» WHAT TO WORK ON
Look through the records below for the line with "The height and width of the screenshot is (382, 676).". Return that line and each one after it up to and including the line with "Where should I", exactly.

» Stored data entries
=== Section Start ===
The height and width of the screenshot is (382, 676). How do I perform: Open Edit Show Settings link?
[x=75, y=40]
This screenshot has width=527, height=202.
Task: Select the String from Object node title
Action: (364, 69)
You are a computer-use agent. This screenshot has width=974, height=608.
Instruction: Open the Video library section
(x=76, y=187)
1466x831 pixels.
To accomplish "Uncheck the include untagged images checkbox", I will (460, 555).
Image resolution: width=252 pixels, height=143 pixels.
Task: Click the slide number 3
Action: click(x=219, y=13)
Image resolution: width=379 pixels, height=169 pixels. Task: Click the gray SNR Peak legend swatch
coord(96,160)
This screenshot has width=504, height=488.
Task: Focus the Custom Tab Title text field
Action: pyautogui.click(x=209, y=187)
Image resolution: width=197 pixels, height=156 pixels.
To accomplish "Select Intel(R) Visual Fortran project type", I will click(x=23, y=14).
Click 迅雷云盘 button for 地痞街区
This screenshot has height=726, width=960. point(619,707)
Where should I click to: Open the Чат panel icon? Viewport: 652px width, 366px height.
=== Section End ===
=== Section Start ===
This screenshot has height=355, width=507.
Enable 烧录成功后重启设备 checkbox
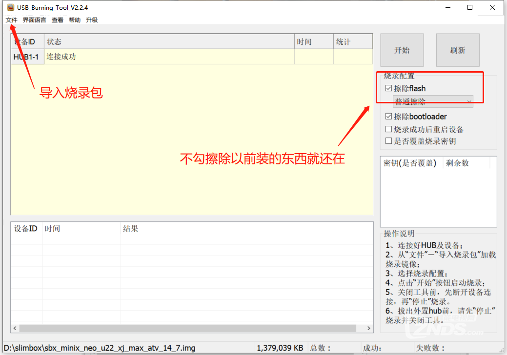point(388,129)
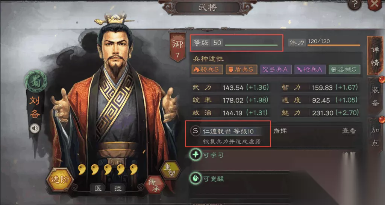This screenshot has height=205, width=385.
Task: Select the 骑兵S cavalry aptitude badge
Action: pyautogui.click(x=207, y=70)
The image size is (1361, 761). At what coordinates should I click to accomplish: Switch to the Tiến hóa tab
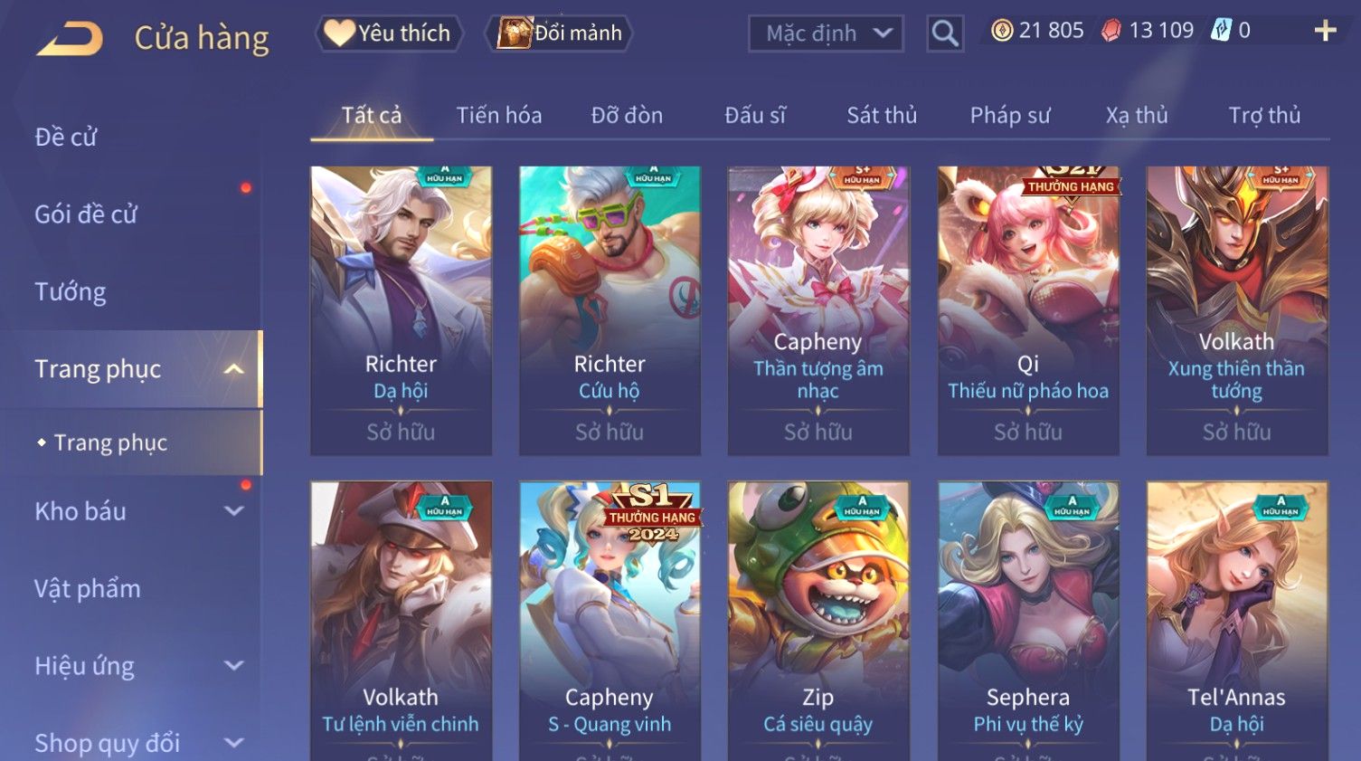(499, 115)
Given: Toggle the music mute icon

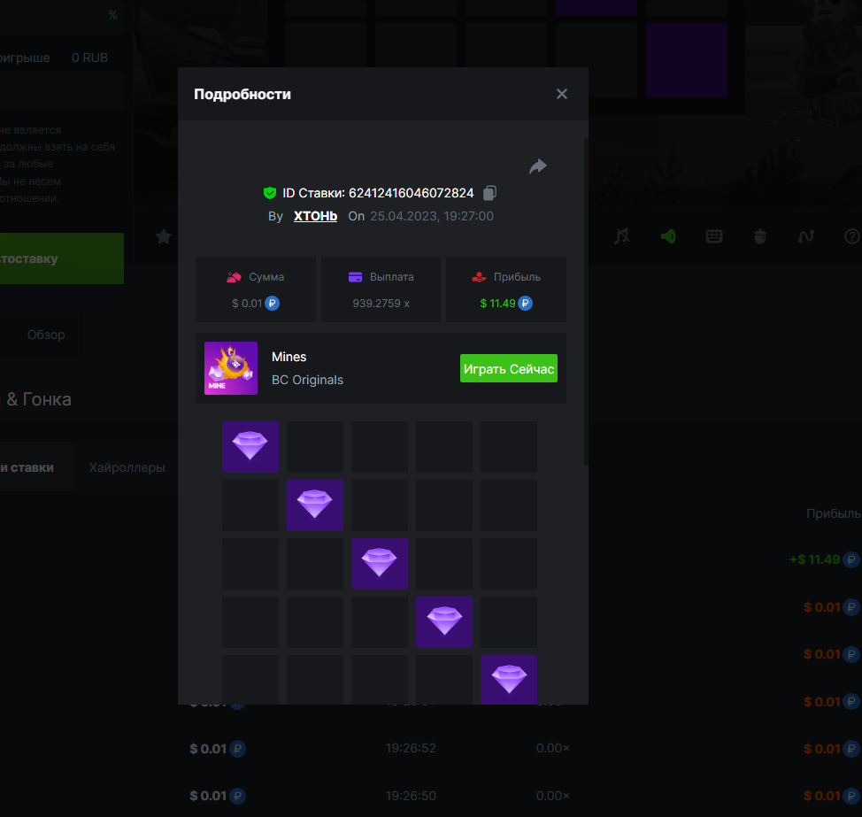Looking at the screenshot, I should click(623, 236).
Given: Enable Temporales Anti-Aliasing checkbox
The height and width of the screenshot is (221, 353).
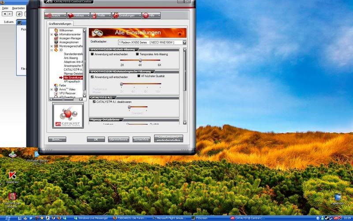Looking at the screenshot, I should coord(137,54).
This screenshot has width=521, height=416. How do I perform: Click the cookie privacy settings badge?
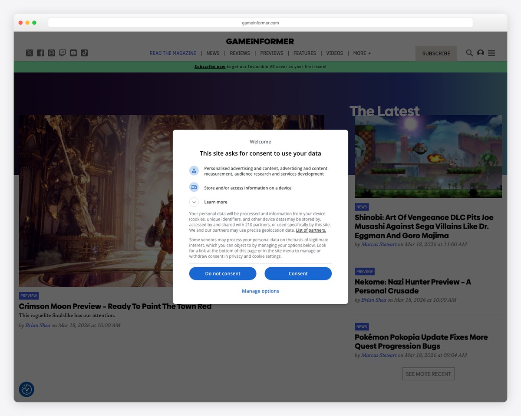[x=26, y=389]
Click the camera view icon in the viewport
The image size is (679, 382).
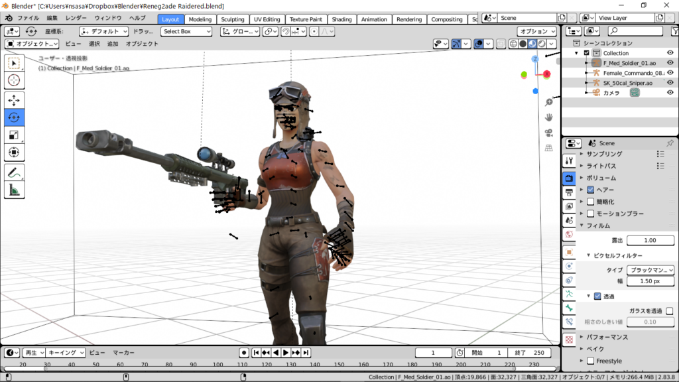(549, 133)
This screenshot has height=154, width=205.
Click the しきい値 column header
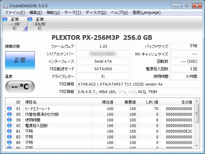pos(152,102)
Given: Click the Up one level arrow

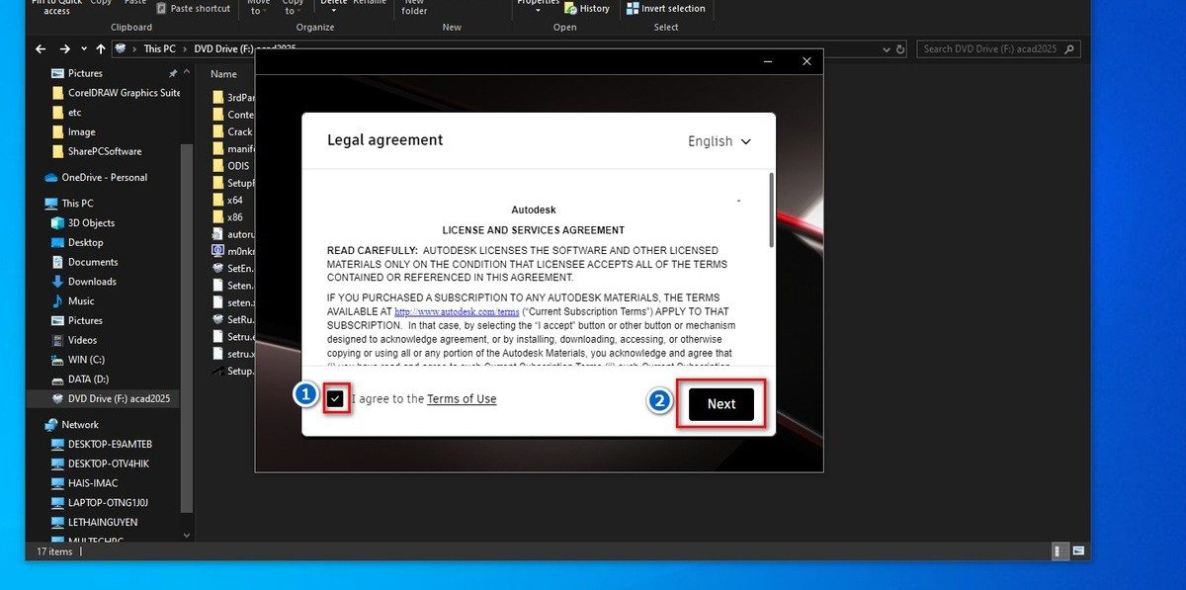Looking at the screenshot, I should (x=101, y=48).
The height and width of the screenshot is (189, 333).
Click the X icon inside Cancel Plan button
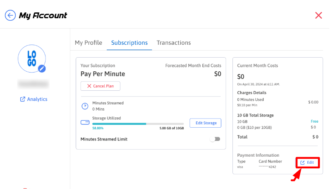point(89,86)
=== Section End ===
» OUTPUT
The height and width of the screenshot is (382, 676). How do I perform: Open Edit Show Settings link?
[x=75, y=40]
This screenshot has width=527, height=202.
Task: Select the String from Object node title
Action: (364, 69)
You are a computer-use agent. This screenshot has width=974, height=608.
Instruction: Open the Video library section
(x=76, y=187)
1466x831 pixels.
To accomplish "Uncheck the include untagged images checkbox", I will (460, 555).
Image resolution: width=252 pixels, height=143 pixels.
Task: Click the slide number 3
Action: click(x=219, y=13)
Image resolution: width=379 pixels, height=169 pixels. Task: Click the gray SNR Peak legend swatch
coord(96,160)
This screenshot has width=504, height=488.
Task: Focus the Custom Tab Title text field
Action: pyautogui.click(x=209, y=187)
Image resolution: width=197 pixels, height=156 pixels.
To accomplish "Select Intel(R) Visual Fortran project type", I will click(x=23, y=14).
Click 迅雷云盘 button for 地痞街区
This screenshot has height=726, width=960. point(619,707)
Where should I click to: Open the Чат panel icon? Viewport: 652px width, 366px height.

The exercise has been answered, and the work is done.